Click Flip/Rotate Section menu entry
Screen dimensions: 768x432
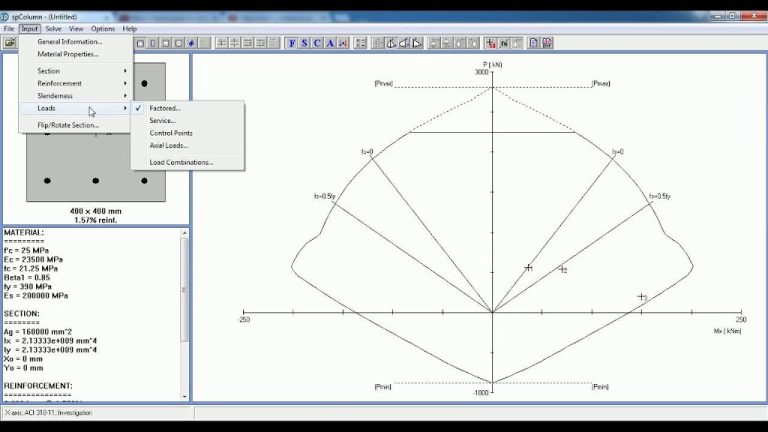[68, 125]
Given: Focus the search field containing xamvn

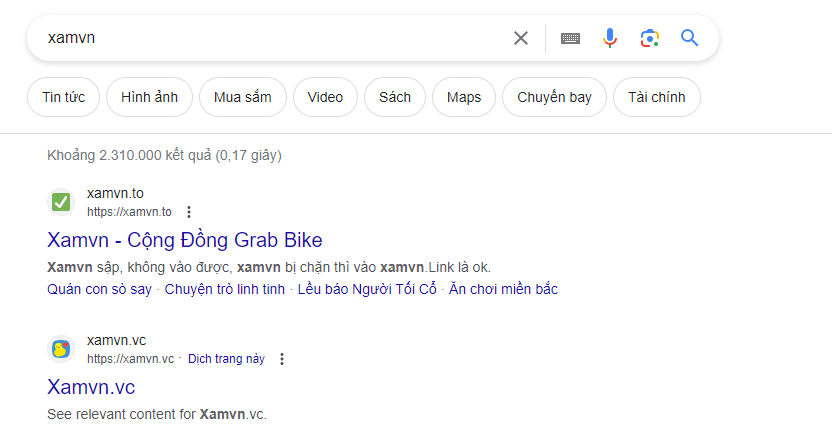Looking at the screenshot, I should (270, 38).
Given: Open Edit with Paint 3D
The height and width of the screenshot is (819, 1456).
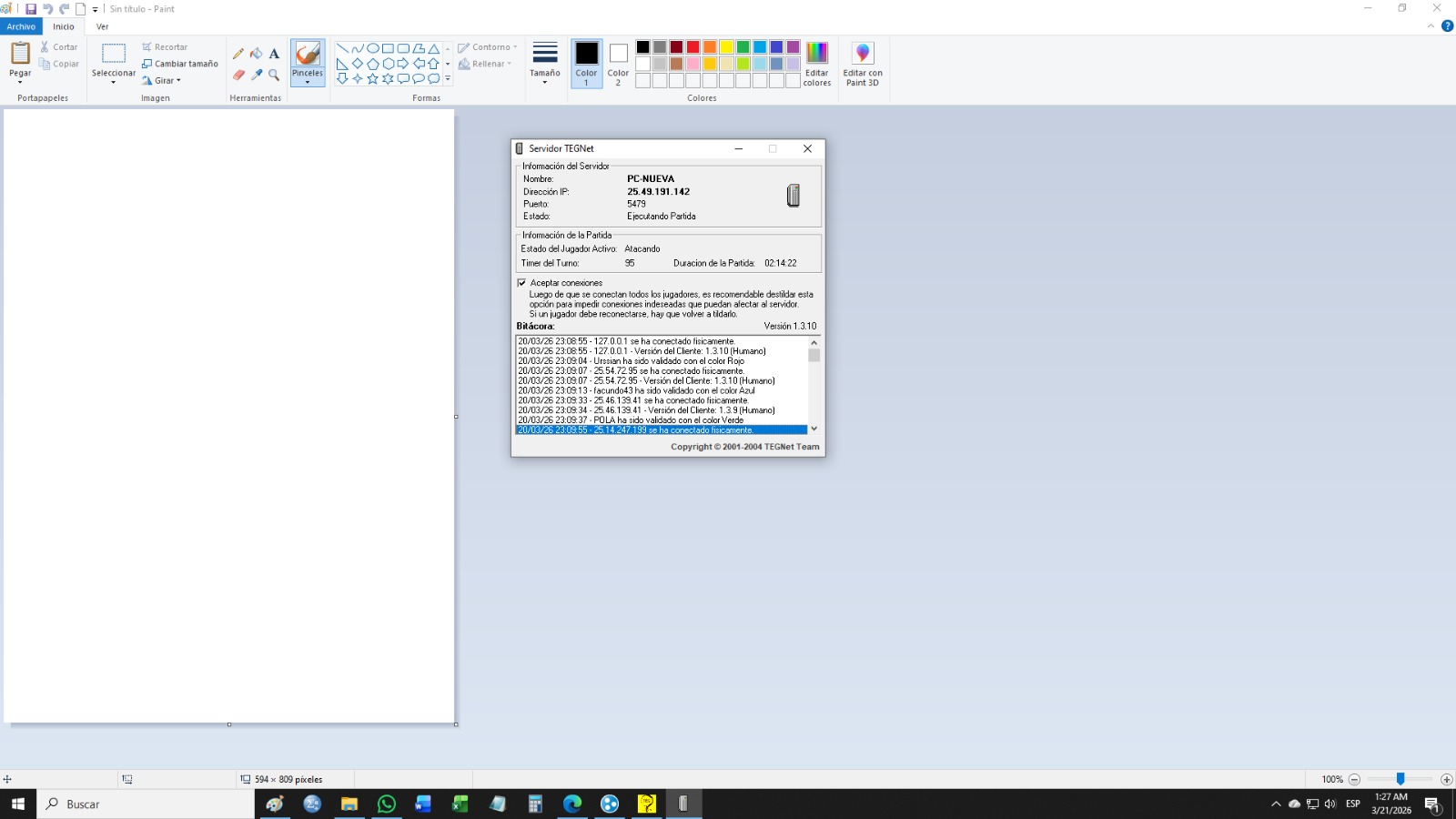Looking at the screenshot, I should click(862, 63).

* * *

From the first line above to the last, copy the records exactly but omit the pictures.

## Solved problem
Click Flip/Rotate Section menu entry
Screen dimensions: 768x432
[68, 125]
Given: Focus the search field containing xamvn

Looking at the screenshot, I should (270, 38).
Given: Open Edit with Paint 3D
The height and width of the screenshot is (819, 1456).
Looking at the screenshot, I should click(862, 63).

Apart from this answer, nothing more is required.